Question

Safe ways to chunk data to speed up Pindel?

0

Entering edit mode

4.8 years ago

steve ★ 3.5k

I am trying out Pindel (https://github.com/genome/pindel) with our exome data, and even on demo datasets it is taking extremely long to run, way longer than is feasible in a production setting. Using Pindel version 0.2.5b9, 20160729, running in Singularity container on our HPC cluster. My config file looks like this:

$ cat pindel_config.txt
SeraCare.dd.bam 500 Tumor
HapMap.dd.bam   500 Normal

My command looks like this:

pindel --fasta genome.hg19.fa \
--config-file pindel_config.txt \
--output-prefix output/ \
--number_of_threads 40 \
--include targets.bed

I am running with 40 CPU threads, in a SLURM job with 320GB RAM allocated.

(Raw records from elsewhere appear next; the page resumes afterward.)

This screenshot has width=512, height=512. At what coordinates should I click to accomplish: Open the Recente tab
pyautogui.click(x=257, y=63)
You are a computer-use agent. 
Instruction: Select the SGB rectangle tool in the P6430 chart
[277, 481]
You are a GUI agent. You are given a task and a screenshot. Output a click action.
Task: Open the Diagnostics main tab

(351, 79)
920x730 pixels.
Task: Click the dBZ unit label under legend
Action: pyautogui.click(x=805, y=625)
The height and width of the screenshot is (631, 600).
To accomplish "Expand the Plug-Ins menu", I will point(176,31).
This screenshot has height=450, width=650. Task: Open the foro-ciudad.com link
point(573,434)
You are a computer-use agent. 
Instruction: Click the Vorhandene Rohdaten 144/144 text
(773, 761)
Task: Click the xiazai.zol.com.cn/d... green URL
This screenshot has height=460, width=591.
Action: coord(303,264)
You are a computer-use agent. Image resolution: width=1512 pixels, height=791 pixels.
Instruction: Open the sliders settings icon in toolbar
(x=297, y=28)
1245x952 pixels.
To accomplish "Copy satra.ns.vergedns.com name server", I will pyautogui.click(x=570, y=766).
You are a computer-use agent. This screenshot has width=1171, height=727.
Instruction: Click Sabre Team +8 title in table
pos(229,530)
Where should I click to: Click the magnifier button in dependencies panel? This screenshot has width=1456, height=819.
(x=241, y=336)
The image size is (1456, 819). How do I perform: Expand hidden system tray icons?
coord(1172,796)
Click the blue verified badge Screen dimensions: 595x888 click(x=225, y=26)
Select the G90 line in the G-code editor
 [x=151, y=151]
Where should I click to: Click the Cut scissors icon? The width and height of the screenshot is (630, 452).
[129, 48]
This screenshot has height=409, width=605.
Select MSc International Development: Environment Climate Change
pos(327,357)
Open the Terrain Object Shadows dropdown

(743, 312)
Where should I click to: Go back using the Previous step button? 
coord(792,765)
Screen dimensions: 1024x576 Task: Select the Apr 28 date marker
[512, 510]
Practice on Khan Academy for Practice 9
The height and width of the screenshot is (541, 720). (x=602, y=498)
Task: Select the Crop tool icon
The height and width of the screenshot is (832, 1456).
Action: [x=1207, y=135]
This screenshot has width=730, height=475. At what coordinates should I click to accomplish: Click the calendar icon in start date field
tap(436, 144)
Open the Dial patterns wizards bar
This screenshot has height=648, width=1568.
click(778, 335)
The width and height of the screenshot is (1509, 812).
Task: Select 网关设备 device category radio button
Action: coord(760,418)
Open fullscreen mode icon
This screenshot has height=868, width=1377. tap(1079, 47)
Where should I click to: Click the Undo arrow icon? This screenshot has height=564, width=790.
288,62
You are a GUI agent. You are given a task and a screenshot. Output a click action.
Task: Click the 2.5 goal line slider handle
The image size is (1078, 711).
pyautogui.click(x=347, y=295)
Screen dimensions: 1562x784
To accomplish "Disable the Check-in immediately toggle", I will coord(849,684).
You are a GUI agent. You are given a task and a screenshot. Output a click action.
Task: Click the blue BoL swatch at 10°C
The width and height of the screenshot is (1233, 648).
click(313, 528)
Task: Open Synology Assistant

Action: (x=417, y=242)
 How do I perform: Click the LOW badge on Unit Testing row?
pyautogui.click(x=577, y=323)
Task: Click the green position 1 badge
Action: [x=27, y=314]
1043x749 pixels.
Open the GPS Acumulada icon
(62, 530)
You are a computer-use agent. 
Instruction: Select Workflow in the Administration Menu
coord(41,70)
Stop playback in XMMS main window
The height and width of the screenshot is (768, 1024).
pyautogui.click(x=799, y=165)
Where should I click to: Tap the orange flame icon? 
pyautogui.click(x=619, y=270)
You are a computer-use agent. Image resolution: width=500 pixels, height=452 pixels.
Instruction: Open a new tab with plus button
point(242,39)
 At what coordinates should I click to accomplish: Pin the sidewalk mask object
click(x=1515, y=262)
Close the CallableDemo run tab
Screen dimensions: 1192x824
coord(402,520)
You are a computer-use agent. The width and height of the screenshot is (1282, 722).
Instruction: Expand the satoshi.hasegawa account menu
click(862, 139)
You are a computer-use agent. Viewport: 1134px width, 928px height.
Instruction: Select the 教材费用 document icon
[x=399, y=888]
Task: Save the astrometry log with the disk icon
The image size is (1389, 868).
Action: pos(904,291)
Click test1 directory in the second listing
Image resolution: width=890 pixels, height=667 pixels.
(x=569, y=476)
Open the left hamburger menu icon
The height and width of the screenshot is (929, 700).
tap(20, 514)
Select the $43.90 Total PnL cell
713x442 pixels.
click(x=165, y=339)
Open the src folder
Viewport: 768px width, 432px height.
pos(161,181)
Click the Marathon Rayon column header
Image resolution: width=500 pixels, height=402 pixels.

My targets.bed has 10,600 regions. Judging from the logs, Pindel is correctly searching in only the supplied target regions. However, after 6 hours, it has only gotten through 4,500 regions of the 10,600 provided. At this rate, it will take ~10 hours to finish; however this is only a demo dataset, it will likely take much longer on our real exome samples, and I have to run many of these per sequencing run. That will far exceed our available time and compute resources.

It seems I need to chunk the areas of the genome for Pindel to analyze further so that I can run more jobs in parallel for a more reasonable completion time. However I am not sure what the best method for this is, I do not want to compromise the integrity of the results. Is it safe to chunk per-chromosome? Or could I chunk even further, supplying only ~100 target regions per job without affecting the results?

pindel indel • 905 views

ADD COMMENT • link 4.8 years ago by steve ★ 3.5k

0

Entering edit mode

I have mixed feelings about pindel. A trusted colleague working in cancer genomics in New York recently told me that it has a high false positive rate. I still use it but had already assumed many of the calls were false-positives. I guess that one can mitigate these calls by increasing read-depth when filtering.

I don't believe there are any drawbacks to 'chunking' the analysis per chromosome. I have not yet benchmarked it with / without chunking. Inter-chromosomal events may not be called when one chunks by chromosome, though - I'm just not sure.

ADD REPLY • link 4.8 years ago by Kevin Blighe 87k